If you work from home, here’s some good news: you can deduct business expenses from your income. It doesn’t matter if you’re a freelance writer, an online seller or crafter. You might even be able to deduct some of your expenses as a paid employee who works from home. All that helps your bottom line and ultimately gives you more disposable– spendable– income.
But first a caveat. I’m not a financial expert. I have, however, been a freelancer, independent contractor and now a small business owner.
Find a Tax Professional
Because I’m not an expert, I found a tax preparer who I could trust. It’s the number one piece of advice I can give you. And know that I’m right about. Even the IRS can be a little hazy on what’s deductible and what’s not deductible. That’s fun, huh?
The tax code changes every year so it’s up to your tax preparer to keep on top of what you can deduct and what you can’t. In general, small business deductions are any expense you need to make a profit. That goes for any type of business, freelance or independent contractor business you conduct. The IRS defines it this way:
To be deductible, a business expense must be both ordinary and necessary. An ordinary expense is one that is common and accepted in your trade or business. A necessary expense is one that is helpful and appropriate for your trade or business. An expense does not have to be indispensable to be considered necessary.
Typical expenses include supplies, equipment, software and subscriptions, travel and transportation. How you deduct those is the reason for your tax professional. For example, for transportation there a couple of ways that you can take the deductions. If you have an automobile that used exclusively for the business, then you can deduct practically everything about it from car payments to gasoline. However, if you use your personal car for business, your tax advisor will probably tell you to take a mileage deduction.
That tax professional will also tell you all the other deductions you are entitled to take.
Open a Business Checking Account
This is one of the best things I did for my business. Mingling business and personal is never a good idea and just makes tax time so confusing. Now I have an account (well, actually two, because I also have a PayPal account for my business). All my income goes into those accounts, from sales to freelance earnings. And I pay for all of my expenses through with those accounts. It makes monthly reconciling a breeze.
To open an account, check with your banker to find out what is necessary. Depending on your location you may need different documentation. If you are a sole proprietor and working under your own name, you may need nothing at all. But if you have a business with a different name you may need a business license, of fictitious name registration or more. Your banker will be able to give you all that information.
Save Your Receipts
Save them all.

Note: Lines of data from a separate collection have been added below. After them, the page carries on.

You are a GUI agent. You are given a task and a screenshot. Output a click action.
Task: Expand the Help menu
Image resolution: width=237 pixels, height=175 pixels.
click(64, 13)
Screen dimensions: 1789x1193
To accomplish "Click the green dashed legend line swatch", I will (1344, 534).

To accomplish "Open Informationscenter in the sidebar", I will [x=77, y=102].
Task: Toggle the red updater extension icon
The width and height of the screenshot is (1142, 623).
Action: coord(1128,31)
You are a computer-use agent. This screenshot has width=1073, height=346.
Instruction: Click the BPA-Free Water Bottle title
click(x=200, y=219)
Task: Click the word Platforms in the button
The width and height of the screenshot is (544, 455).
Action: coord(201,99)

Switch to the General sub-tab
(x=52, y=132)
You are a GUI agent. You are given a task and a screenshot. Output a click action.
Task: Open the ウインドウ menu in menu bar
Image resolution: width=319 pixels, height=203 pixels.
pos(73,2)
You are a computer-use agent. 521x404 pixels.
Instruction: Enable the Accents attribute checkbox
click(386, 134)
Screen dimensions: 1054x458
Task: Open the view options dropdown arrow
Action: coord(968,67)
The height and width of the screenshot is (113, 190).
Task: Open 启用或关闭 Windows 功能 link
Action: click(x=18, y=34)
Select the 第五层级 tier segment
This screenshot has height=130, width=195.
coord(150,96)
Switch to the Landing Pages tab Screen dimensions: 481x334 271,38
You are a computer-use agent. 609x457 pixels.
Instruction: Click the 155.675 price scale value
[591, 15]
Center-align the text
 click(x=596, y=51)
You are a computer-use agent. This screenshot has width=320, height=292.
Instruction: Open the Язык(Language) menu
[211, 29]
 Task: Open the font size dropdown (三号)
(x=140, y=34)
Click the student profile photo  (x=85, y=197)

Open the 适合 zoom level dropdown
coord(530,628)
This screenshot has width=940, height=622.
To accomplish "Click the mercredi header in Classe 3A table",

Even with the bank account and a monthly statement you need to keep accurate records for the IRS. And you have to keep them for three years from the date you filed your taxes.
I like to make a note on my receipts to which category these will be filed under. It just makes everything easier at tax time. Make sure you keep all those receipts in a file or shoebox if you would like.
I’m keeping more things on my computer and like to scan my receipts. You can use any scanner to do that but I found a dedicated receipts scanner to work much easier. A couple years ago I bought myself the NeatReceipts scanner. It’s small and doesn’t take up very much room on my desk and so far it’s been working pretty well. I hold my receipts until the end of the week and then sit down to scan them all at one time. Everything goes directly into a file on my computer and I’m done. That doesn’t mean I throw away my receipts, I keep them for backup. 😉
Working from home– and for yourself– brings a whole another layer of complexity but don’t let it scare you. Talking with the professional and setting up your business right, to begin with, will make it a whole lot easier. And you definitely want to be able to deduct those business expenses from your income so you can keep more of it.